And of course, there is always a lot of compromise, of trying to find the best solution in the circumstances, of appeasing, looking for the middle ground. We all do it, and the church does it quite well. But still, there is a longing among so many for an approach to conflict that goes deeper. We are so aware of the cost of war. We are so aware of the failure of war to solve things, only to shift the balance of power a little, of revolutions that replaced one set of injustices with another. But we are also aware of the repression, the torture, the inequalities, the slavery, the cruelty, the grinding poverty, the exclusion and sense of being utterly expendable that makes people rise up and say, 'enough is enough.' We do not want to sit back and do nothing. We are not comfortable about retreating into pietism, even if it is dressed up in the modern garb of exploring our own spirituality. Even our compromises look shabby and complicit. They leave basic issues unresolved, covered up, waiting to surface again when the stakes are raised.
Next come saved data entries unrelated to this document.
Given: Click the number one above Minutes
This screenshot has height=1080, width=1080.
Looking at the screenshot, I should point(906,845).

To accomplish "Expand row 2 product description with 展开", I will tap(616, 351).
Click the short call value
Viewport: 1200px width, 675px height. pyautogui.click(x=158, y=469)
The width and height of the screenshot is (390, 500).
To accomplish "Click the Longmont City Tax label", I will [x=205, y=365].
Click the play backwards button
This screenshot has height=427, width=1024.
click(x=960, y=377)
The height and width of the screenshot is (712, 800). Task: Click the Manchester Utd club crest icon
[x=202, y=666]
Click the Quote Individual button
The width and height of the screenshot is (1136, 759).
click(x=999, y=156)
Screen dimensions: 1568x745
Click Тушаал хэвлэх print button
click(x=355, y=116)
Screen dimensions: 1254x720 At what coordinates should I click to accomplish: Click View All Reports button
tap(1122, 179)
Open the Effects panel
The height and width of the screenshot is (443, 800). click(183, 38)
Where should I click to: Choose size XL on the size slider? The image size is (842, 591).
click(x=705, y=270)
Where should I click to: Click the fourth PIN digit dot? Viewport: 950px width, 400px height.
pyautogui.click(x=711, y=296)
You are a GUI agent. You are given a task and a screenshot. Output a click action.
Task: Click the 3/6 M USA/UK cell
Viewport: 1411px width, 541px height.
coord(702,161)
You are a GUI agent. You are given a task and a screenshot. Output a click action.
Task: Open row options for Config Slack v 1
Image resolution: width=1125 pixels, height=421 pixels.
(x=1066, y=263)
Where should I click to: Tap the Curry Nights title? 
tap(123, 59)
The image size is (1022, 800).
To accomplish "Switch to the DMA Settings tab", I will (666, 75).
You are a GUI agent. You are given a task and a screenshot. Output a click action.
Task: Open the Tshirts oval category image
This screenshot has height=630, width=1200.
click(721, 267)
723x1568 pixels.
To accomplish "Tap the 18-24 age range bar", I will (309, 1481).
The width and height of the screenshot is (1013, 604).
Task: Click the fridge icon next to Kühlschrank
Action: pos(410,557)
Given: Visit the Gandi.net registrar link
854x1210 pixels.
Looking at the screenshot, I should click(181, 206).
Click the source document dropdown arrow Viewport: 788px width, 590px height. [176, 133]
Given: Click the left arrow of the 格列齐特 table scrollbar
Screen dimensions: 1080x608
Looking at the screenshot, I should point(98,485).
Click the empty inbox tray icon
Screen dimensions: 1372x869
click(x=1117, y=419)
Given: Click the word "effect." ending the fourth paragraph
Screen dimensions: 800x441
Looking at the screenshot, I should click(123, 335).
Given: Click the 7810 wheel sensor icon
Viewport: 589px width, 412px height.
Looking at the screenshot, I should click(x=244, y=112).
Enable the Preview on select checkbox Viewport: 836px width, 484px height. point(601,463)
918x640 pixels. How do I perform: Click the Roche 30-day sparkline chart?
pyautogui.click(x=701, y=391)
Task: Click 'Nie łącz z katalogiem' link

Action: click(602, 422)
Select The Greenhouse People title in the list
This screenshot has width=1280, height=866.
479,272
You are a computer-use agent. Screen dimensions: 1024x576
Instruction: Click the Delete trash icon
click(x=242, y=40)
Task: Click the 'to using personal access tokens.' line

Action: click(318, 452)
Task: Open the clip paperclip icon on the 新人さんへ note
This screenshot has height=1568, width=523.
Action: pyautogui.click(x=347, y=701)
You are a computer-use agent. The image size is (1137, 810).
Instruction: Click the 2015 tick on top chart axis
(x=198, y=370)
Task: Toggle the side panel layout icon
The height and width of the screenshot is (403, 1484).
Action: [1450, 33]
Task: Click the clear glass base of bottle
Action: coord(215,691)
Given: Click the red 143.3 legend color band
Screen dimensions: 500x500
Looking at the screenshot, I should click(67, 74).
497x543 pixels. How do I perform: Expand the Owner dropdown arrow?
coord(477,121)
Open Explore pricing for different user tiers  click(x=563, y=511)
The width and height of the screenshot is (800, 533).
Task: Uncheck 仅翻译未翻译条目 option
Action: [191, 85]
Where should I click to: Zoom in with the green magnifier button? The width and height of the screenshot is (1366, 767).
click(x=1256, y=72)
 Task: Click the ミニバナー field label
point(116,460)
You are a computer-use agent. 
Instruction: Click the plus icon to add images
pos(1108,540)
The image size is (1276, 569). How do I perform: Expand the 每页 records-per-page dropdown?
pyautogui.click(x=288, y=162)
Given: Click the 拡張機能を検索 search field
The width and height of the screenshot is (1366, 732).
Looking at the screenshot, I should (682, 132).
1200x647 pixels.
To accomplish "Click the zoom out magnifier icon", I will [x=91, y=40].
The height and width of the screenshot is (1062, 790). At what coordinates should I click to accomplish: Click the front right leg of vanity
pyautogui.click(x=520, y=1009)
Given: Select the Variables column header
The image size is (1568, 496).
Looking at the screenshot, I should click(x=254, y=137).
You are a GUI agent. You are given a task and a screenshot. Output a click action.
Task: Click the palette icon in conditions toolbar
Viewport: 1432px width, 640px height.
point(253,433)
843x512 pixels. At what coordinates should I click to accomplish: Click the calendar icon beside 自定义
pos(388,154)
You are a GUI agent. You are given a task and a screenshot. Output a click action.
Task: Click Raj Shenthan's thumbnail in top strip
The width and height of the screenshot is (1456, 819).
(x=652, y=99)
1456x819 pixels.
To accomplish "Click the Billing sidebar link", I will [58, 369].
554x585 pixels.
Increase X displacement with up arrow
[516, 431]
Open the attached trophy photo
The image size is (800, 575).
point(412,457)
The myth of redemptive violence

The American theologian Walter Wink has used the notion of the myth of redemptive violence to critique the role of religion in establishing and maintaining violent and oppressive power structures in contemporary society. The myth of redemptive violence, the notion that hurting and killing people is good for them, has exerted, and continues to exert huge power. It has authorised the beating of children, often by religious people, ‘for their own good’, the subordination of women, because they are ‘weaker’, the oppression of whole peoples because they are ‘inferior’ or ‘uncivilised’, occupation, imperialism, colonialism and neo-colonialism. Much military and imperialist policy of the last century has depended on the myth of religiously-sanctioned redemptive violence. It has its secular versions also, of course.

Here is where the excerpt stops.